Have you ever heard of the fertility term “assisted hatching”? During in vitro fertilization (IVF), a technique called assisted hatching may be performed to help an embryo implant in a woman’s womb.

What is assisted hatching?
Let’s start at the beginning. The first step of pregnancy occurs when sperm fertilize an egg. In cases of natural conception, fertilization takes place in the fallopian tube when you have intercourse around the time of ovulation.

The fertilized egg, now called the embryo, then travels from the fallopian tube into your uterus for implantation. Implantation takes place about a week after fertilization.

If you use IVF to conceive, fertilization takes place outside of your body. After several days, your doctor transfers the embryo into your uterus, where it will hopefully implant and grow. With both natural conception and IVF, the embryo must hatch before it can implant in the womb. To successfully hatch, the embryo must spontaneously rupture through its outer layer, called the zona pellucida.

The Assisted Hatching Procedure
In 1990, the medical procedure called assisted hatching was used to assist the implantation process during IVF. The technique is performed three days post-fertilization, after the embryo has had a few days to develop.

During assisted hatching, the zona pellucida, which coats the embryo, is thinned or ruptured. Sometimes, the outer layer of the zona pellucida is dissolved with an acidic mixture. Alternately, a laser or fine needle may be used to break open the outer layer of the zona pellucida.

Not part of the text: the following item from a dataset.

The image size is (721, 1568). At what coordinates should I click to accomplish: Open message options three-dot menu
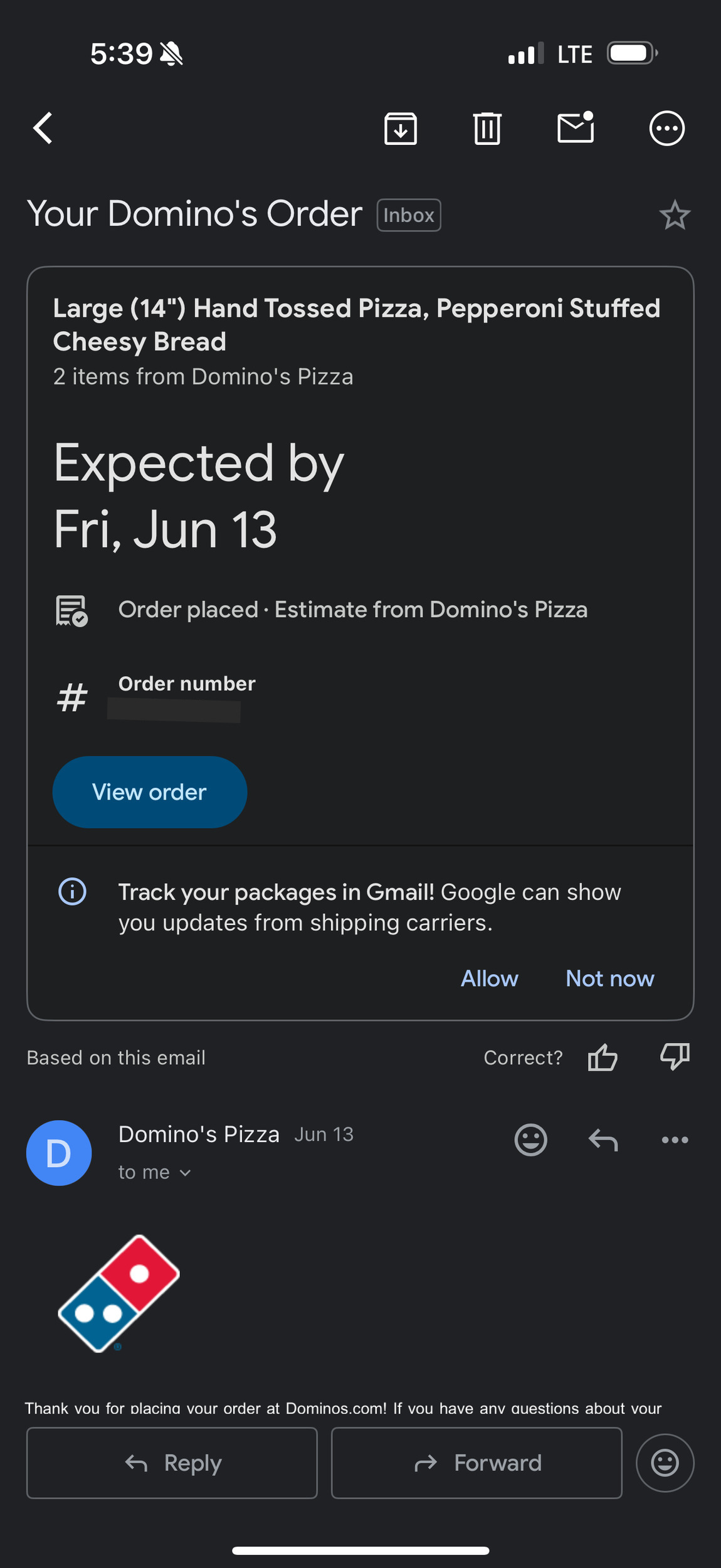pos(675,1140)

Assisted hatching is done with a micromanipulation technique requiring the use of microscopic tools, robotic assistance, and a microscope to view the minuscule embryo. If you use IVF with assisted hatching, the embryo will be transferred into your uterus a day after hatching. To reduce the risk of complications, steroids and antibiotics may be administered, which can sometimes cause side effects.

Who needs assisted hatching?
As we mentioned, hatching is a requirement for all successful pregnancies and births. However, some embryos do not hatch on their own. This is when assisted hatching can be useful.

According to the American Society for Reproductive Medicine (ASRM), assisted hatching is most beneficial for women who have had at least two unsuccessful IVF treatments, as well as women over the age of 38. If a couple’s embryos are determined to be of questionable condition, like having a thick outer wall, assisted hatching may also be recommended to boost pregnancy success.

Assisted Hatching Does Not Increase Live Birth Rates
Multiple studies have reviewed the success rates of assisted hatching with assorted results. Keep in mind that each fertility clinic has different success and failure rates, due to different standards and procedures. For instance, one factor predicting assisted hatching success is the experience level of the embryologist.

Other factors predicting assisted hatching success are patient characteristics. Those that benefit most from assisted hatching include women over 38 and women who have attempted IVF several times without success. However, even in these groups, live birth rates were not improved in women that used assisted hatching. Therefore, the ASRM does not promote the routine use of assisted hatching during IVF.